▸ **Quoted text**
The One Word Interview: WORD

W O R D
By Erin Underwood

Interviewing may be an art, but it can also create art depending on the form and structure given to the answers. The One Word Interview examines a particular word, eliciting responses that create the effect of a literary mosaic when brought together. It seems especially appropriate for the inaugural One Word Interview to  feature writers, publishers and bloggers responding to the word WORD.

When I see the word -WORD- the first thing that comes to my head is slang.
Lisa: “That shirt is sick!”
Amanda: “Word!”
Then comes the common word and word of mouth. Words can move people positively by helping someone out or negatively by causing a riot.
Christina Brandao, founder Book Club

WORD
Jewels that fall from your lips to my ears and my lips to your ears. Divine way to agree that red is red and blue is blue. Secret tool to build beautiful and terrible worlds.
Cecil Castellucci, author

WORD: How I make my living. The right one makes all the difference.
F. Brett Cox, author

There’s a motto taped over my computer in inch-high letters, white on black, like a ransom note: “One word at a time.” I cut it out of Locus years ago when I decided it was time to get serious. When I’m stuck (specifically or generally), there’s the answer!
Eljay Daly, author

In the beginning wasn’t the word. The word came absolutely last. First there was everything: so much everything. People were amazed. Someone made a noise: it wasn’t “wow”; “wow” didn’t exist. But someone else heard it, and–even before noise had meaning–agreed. Through concord the word was born.
Carlos Hernandez, author

I believe that words define thoughts, which define words. The words in our language define our reality–our varieties of snow, the complexities of our emotions. Words imprison us and free us. Words really are us. Take away words, and you take away life itself.
Nancy Holder, author

Word is the software with which I’ve written millions of words and made thousands of dollars as a technical writer and fiction writer. There’s comfort in that glowing white page of possibility, a cursor waiting to take you forward or backward, though I love it and hate it.

▸ **Dataset records**
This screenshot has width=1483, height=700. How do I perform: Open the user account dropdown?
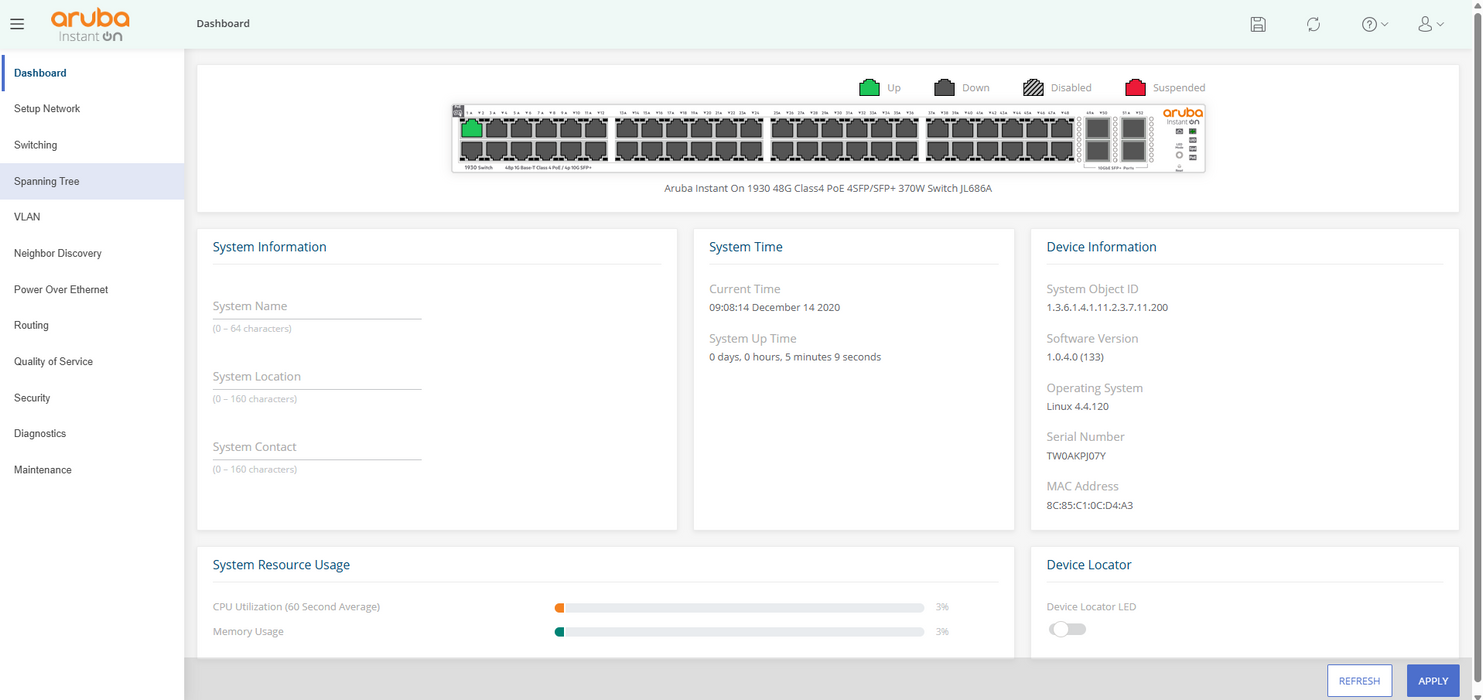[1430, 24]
--
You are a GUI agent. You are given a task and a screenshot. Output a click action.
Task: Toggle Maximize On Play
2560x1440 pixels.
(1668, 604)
---
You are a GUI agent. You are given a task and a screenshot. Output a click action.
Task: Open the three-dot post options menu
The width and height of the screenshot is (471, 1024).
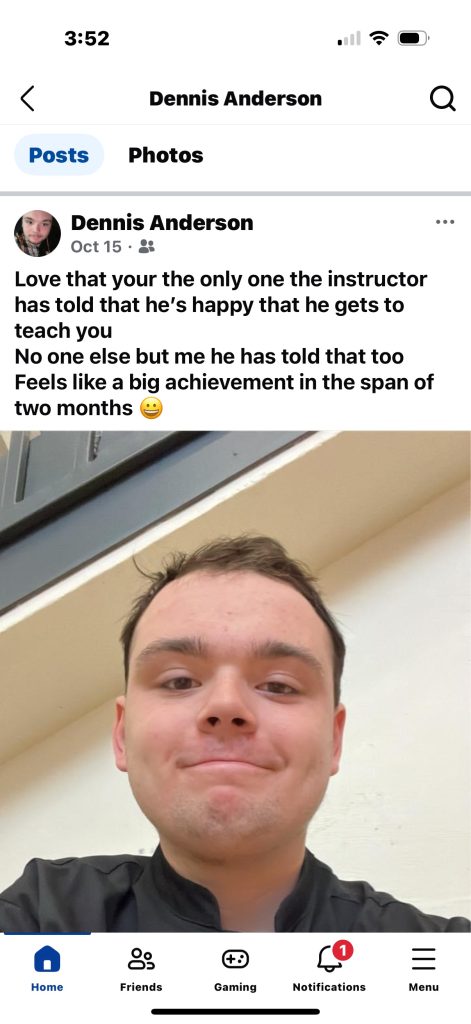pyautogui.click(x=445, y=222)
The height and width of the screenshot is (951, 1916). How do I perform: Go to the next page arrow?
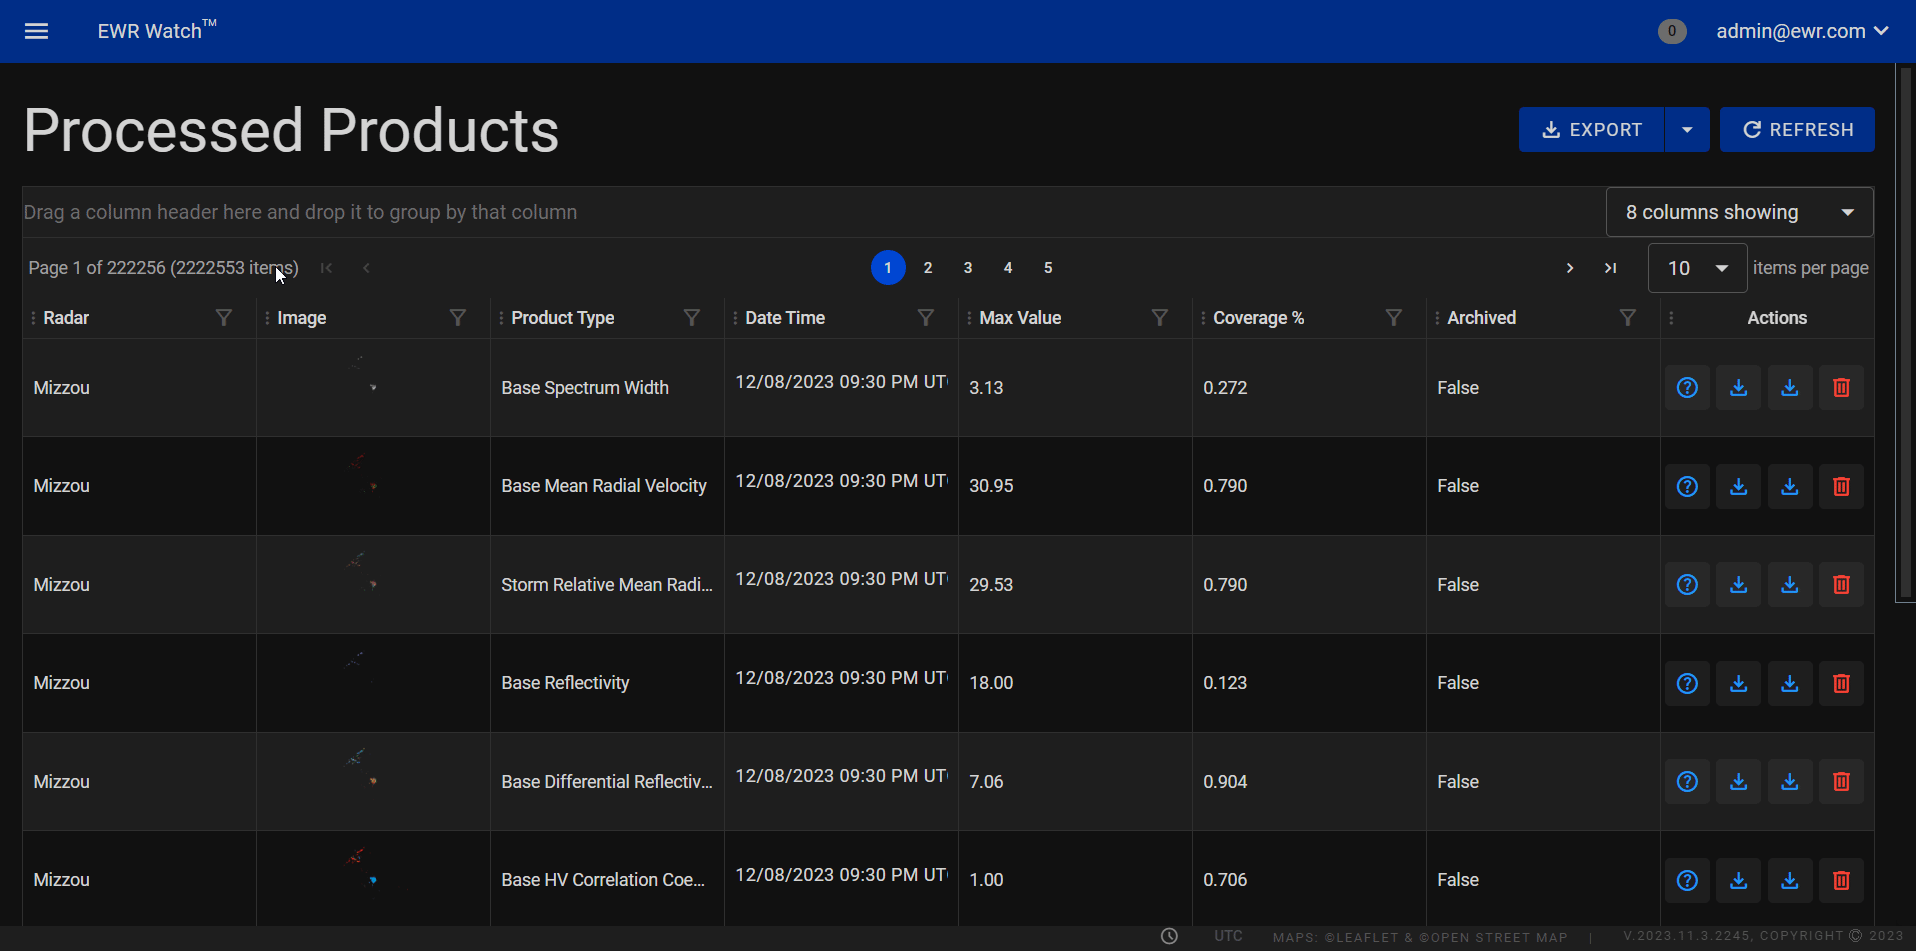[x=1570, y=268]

▸ **Task description**
Decide whether each statement agrees with the One Word Interview text above, answering yes or no and quoting the exact words of the text that decide it. (a) The motto taped over F. Brett Cox's computer reads "One word at a time." (b) In Christina Brandao's entry, the first thing that comes to mind on seeing the word is slang. (c) Carlos Hernandez's entry states that the word came first.

▸ **Output**
(a) No. The motto appears in the entry signed by Eljay Daly, not F. Brett Cox: "There’s a motto taped over my computer in inch-high letters, white on black, like a ransom note: “One word at a time.”"
(b) Yes: "When I see the word -WORD- the first thing that comes to my head is slang."
(c) No: "The word came absolutely last."